L'expérience ghanéenne illustre les progrès accomplis et l'étendue des défis à venir

18 novembre 2011

image Les pluies torrentielles d'octobre ont détruit de nombreuses habitations à Accra. (Photo: PNUD)

À l'occasion du lancement du Rapport sur le développement humain 2011 dans la capitale ghanéenne Accra, Rebeca Grynspan, Administrateur assistant du Programme des Nations Unies pour le développement, a déclaré que la dégradation environnementale pourrait être gravement préjudiciable au développement humain en Afrique et dans le monde.

Les pays qui ont réalisé des avancées impressionnantes en matière de développement humain, tels que le Ghana, ne sont pas immunisés contre les catastrophes naturelles, a-t-elle indiqué.

Fin octobre, les pluies torrentielles qui se sont abattues sur la capitale Accra ont fait au moins 14 morts et plus de 43 000 déplacés.

« Les citoyens d'Accra ont durement ressenti la mesure de leur vulnérabilité face à cette catastrophe lorsqu'ils ont dû lutter pour protéger leurs habitations, leurs proches et leurs moyens de subsistance contre l'invasion des flots qui ont occasionné des dégâts considérables », a-t-elle expliqué.

Le Rapport mondial sur le développement humain 2011 a été conjointement lancé par l'Administrateur associé et le vice-président de la République du Ghana, John Dramani Mahama, qui a fait observer, à cette occasion, que le Ghana avait progressé dans le classement de l'Indice du développement humain (IDH) ces cinq dernières années.

Durant sa visite officielle au Ghana, Rebeca Grynspan a également rencontré le directeur de l'Organisation nationale de gestion des catastrophes (NADMO), Kofi Portuphy ainsi que le ministre ghanéen de l'Environnement, Hanny Sherry Ayittey.

L'Administrateur assistant a salué la célérité de l'intervention de la NADMO pour porter secours aux communautés touchées et aux personnes déplacées.

L'équipe de pays des Nations Unies en poste au Ghana a contribué à hauteur de 100 000 dollars USD aux travaux de dessablage des conduits engorgés par les inondations, menés par le gouvernement du Ghana. Les Nations Unies ont également entrepris un exercice d'évaluation préliminaire de l'état de l'environnement dans les zones touchées par les inondations, sous l'égide d'un expert en gestion des déchets.

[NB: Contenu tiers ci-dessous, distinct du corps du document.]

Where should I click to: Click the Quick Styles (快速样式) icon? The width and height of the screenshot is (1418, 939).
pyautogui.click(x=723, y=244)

La NADMO a décidé de changer l'ordre des priorités de son programme d'action consacré à la réponse aux situations d'urgence en le réorientant vers la réduction des risques et la prévention des catastrophes.  L'institution a développé une politique nationale et un plan d'action national sur la réduction des risques de catastrophes.

Au cours de sa rencontre avec les responsables de la NADMO, l'Administrateur associé a souligné l'importance de la coordination des stratégies de réduction des risques de catastrophes au niveau national et la nécessité de répondre aux besoins des plus vulnérables dans les zones touchées.

« Mais il est clair que l'action nationale, aussi nécessaire soit-elle, est loin d'être suffisante. L'action au niveau mondial est également indispensable », a affirmé l'Administrateur associé au cours du déjeuner offert en son honneur.

Selon le Rapport mondial sur le développement humain 2011, les changements dans les conditions environnementales risquent de restreindre l'accès aux sources d'énergie vitales, d'entraîner des conséquences négatives sur la production agricole et d'accentuer les inégalités dans une région qui souffre déjà d'insécurité alimentaire.

Le Rapport indique qu'il est primordial d'affecter davantage de ressources au plan mondial pour contrer les menaces environnementales qui pèsent sur la planète, tout en renforçant la représentation des pays et des groupes défavorisés en matière d'accès aux financements.